In 2000 a statewide recount began in Florida, which emerged as critical in deciding the winner of the 2000 presidenti­al election. (Early that day, Vice President Al Gore telephoned Texas Gov. George W. Bush to concede, but called back about an hour later to retract his concession.) Also in 2000 Waco special counsel John Danforth released his final report absolving the government of wrongdoing in the 1993 siege at the Branch Davidian compound in Texas.

In 2002 the U.N. Security Council unanimousl­y approved a resolution giving U.N. weapons inspectors the muscle they needed to hunt for illicit weapons in Iraq.

In 2003 a suicide car bombing of a housing complex in Riyadh, SaudiArabi­a, killed 17 people. Also in 2003 Howard Dean became the first Democratic presidenti­al candidate ever to reject taxpayer money and avoid the accompanyi­ng spending limits.

In 2004 thousands of U.S. troops attacked the toughest stronghold­s of Sunni insurgents in Fallujah, Iraq, launching a long-awaited offensive aimed at putting an end to guerrilla control of the city. Also in 2004 the U.S. dollar was eliminated from circulatio­n in Cuba.

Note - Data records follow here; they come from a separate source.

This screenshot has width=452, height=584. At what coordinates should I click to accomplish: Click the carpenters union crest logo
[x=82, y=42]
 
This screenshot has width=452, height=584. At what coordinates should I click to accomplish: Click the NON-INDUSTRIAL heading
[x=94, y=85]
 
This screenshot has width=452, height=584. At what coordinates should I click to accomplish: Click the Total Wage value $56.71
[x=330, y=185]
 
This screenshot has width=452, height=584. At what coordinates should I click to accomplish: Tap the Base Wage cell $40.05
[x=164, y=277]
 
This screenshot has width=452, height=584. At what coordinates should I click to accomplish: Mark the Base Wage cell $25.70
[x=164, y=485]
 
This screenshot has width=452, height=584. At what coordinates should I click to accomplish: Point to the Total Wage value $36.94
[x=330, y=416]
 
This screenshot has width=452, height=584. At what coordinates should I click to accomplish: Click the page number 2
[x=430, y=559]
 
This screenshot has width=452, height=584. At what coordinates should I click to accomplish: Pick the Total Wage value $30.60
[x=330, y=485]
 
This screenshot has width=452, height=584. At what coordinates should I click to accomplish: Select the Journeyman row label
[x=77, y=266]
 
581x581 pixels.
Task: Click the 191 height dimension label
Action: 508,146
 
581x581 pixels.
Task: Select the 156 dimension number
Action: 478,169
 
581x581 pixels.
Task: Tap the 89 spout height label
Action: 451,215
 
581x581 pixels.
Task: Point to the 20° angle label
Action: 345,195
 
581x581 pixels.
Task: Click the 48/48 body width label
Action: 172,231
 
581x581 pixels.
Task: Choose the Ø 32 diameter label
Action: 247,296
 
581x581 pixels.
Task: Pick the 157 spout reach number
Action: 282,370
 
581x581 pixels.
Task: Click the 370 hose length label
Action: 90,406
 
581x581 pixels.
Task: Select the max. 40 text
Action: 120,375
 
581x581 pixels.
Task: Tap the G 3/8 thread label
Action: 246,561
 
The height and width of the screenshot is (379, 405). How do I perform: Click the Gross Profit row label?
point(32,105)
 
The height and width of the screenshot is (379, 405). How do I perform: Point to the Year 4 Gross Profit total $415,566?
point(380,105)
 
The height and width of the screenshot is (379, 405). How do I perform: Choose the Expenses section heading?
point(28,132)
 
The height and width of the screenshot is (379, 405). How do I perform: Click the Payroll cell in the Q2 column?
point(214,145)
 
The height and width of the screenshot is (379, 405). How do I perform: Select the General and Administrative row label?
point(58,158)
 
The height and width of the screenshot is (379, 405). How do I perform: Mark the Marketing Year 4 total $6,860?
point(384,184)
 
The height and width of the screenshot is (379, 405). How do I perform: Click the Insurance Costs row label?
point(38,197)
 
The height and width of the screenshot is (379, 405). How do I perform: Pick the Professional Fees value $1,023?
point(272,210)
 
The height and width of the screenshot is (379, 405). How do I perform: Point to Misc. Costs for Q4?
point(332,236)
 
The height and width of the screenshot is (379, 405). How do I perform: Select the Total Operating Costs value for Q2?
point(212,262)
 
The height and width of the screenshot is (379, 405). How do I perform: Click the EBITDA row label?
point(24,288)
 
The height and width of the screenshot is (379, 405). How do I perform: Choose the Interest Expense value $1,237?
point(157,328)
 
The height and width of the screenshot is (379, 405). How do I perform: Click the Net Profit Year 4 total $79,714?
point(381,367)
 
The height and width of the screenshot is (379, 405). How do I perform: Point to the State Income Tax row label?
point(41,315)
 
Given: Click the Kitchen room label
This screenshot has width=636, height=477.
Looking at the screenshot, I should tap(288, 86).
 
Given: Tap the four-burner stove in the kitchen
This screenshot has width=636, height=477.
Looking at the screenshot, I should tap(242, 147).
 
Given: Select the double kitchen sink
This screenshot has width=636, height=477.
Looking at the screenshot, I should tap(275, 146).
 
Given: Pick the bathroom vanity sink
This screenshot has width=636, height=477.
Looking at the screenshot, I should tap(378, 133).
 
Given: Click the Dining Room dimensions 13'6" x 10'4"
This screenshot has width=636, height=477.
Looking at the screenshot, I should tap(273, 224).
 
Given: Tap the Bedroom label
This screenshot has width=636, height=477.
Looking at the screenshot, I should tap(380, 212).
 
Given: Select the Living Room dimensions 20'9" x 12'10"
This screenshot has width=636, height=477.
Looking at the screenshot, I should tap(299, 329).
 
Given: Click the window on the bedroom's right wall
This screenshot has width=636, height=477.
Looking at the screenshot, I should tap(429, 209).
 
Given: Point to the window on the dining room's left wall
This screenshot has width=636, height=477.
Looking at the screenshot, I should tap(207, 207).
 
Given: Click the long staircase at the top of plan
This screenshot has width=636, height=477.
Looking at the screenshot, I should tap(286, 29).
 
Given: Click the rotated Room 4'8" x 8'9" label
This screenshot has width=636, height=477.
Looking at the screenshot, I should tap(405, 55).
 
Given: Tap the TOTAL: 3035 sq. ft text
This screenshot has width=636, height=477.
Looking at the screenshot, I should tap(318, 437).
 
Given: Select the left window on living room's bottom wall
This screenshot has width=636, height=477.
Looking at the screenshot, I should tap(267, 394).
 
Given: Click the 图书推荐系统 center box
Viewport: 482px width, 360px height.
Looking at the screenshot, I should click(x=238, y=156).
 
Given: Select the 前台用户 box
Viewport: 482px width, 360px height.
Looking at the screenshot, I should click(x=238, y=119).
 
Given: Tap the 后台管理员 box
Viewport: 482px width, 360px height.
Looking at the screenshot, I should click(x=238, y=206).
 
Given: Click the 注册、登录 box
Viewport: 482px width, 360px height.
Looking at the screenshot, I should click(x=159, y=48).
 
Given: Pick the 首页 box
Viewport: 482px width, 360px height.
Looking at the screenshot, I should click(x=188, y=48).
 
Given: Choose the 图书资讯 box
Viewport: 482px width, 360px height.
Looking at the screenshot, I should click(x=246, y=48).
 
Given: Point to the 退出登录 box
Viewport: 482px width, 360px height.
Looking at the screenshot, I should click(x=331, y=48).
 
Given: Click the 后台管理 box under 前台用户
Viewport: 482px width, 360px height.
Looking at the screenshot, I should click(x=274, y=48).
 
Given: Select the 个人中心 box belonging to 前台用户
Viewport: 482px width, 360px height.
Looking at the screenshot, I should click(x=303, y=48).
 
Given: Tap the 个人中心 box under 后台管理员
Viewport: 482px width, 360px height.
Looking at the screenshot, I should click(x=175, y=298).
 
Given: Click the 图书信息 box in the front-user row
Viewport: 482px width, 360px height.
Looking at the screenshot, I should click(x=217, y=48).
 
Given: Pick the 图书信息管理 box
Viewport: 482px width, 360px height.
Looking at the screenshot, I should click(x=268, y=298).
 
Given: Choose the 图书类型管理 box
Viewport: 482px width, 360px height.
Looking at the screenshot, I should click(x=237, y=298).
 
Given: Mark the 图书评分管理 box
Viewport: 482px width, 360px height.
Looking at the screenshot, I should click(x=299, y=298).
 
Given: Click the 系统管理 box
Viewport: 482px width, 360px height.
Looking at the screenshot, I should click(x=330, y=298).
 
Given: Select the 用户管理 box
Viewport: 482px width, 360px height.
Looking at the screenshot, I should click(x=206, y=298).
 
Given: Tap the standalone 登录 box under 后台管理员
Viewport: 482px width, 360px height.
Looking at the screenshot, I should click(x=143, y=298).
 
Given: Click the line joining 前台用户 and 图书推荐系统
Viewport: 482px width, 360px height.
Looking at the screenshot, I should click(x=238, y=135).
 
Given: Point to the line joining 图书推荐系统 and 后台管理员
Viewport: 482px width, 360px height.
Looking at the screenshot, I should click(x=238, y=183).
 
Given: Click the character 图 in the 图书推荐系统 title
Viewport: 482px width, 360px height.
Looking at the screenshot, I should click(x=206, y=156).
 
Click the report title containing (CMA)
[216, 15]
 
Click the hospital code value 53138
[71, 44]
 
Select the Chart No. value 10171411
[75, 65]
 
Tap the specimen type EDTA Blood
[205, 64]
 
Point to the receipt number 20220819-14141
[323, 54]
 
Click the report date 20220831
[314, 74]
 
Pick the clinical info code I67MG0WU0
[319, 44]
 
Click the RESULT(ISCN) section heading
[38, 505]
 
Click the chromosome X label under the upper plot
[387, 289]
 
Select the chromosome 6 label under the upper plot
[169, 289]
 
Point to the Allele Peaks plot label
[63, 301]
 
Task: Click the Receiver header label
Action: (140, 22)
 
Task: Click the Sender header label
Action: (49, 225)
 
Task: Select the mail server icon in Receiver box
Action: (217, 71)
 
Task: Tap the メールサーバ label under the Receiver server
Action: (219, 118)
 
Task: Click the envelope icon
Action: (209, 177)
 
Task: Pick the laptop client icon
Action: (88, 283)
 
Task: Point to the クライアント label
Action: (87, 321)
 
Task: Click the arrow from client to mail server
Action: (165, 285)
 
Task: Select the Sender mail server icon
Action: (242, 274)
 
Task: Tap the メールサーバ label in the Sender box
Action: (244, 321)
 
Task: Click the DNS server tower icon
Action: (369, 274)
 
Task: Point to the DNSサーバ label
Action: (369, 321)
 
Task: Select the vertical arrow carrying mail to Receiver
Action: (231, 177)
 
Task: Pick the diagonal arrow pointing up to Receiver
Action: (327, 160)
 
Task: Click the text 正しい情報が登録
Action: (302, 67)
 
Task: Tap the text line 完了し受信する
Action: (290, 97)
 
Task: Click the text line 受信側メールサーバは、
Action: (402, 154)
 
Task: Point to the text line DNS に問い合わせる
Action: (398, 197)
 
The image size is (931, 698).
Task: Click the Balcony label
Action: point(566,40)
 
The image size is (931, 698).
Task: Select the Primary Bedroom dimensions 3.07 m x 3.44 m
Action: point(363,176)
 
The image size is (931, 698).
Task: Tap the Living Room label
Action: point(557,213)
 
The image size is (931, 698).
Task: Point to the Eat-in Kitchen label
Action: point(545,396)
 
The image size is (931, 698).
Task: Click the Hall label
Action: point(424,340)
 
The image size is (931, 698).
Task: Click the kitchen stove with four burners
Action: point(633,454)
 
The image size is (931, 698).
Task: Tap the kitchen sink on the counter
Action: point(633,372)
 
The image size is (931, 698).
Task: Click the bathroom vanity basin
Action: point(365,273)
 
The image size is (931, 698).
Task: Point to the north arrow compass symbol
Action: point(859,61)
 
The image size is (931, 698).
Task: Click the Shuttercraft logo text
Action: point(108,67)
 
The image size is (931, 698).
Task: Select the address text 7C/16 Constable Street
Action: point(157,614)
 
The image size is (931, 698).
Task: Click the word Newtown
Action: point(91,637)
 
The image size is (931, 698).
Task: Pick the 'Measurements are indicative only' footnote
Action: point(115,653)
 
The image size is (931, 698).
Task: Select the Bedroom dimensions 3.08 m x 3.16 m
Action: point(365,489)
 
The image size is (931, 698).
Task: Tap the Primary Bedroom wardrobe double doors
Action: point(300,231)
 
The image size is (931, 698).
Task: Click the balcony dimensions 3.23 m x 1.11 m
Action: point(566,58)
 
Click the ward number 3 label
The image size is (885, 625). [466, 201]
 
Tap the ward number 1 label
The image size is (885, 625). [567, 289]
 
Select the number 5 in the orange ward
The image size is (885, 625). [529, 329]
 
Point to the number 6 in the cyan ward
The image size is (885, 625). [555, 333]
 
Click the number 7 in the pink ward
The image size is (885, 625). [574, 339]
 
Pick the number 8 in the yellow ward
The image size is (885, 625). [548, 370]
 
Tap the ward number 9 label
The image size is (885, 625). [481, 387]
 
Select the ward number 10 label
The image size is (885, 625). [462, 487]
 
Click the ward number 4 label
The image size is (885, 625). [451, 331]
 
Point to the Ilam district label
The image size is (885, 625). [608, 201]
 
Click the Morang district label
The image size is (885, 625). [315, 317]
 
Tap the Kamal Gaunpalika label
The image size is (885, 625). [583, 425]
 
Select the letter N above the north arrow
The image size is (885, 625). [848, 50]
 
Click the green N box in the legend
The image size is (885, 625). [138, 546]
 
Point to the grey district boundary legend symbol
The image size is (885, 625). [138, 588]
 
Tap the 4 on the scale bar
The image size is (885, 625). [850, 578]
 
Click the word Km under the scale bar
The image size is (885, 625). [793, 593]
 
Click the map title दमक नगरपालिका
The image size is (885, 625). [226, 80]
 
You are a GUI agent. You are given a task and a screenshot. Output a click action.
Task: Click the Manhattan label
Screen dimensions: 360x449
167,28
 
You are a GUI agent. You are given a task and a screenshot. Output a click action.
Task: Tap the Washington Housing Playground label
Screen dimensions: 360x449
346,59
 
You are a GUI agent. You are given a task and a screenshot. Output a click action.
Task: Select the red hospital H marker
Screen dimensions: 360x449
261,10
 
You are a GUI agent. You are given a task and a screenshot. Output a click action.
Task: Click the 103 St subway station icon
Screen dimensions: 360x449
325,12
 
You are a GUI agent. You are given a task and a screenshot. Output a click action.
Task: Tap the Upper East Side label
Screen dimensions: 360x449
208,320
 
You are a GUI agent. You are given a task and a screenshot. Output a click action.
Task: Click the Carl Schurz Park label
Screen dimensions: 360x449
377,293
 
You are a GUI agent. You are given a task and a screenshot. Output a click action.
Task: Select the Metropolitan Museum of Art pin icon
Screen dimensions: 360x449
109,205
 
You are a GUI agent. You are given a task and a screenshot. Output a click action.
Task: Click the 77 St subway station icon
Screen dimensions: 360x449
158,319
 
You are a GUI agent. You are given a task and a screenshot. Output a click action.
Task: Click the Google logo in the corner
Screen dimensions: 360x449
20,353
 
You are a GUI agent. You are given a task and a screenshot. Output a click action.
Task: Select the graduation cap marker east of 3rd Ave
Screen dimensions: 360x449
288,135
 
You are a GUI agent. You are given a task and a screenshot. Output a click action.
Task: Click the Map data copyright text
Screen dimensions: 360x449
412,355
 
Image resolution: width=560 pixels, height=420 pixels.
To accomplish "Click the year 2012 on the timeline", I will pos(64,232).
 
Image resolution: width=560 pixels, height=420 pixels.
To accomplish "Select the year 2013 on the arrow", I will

In 2012 the Pentagon reprimande­d seven Navy SEALs, including one involved in the raid that killed Osama bin Laden, for divulging classified informatio­n to the video game designers of “Medal of Honor Warfighter.” Also in 2012, Jared Lee Loughner was sentenced to life in prison without parole for the January 2011 shootings in Tucson, Arizona, that killed six people and wounded 13 others, including Rep. Gabrielle Giffords.

In 2013 Typhoon Haiyan, the equivalent of a Category 5 hurricane, killed more than 4,000 people and displaced 4 million after slamming into the central Philippine­s. Also in 2013 Young Lee, a co-founder of the frozen yogurt chain Pinkberry, was found guilty of beating a homeless man with a tire iron in 2011 in Los Angeles. (Lee, 49, was later sentenced to seven years in prison.)

In 2014 North Korea released Matthew Todd Miller and Kenneth Bae, two Americans who had been in custody in the reclusive nation.

In 2016 Republican Donald Trump triumphed over not just Hillary Clinton but large parts of his own party’s hierarchy to win the presidency in one of the biggest upsets in U.S. political history.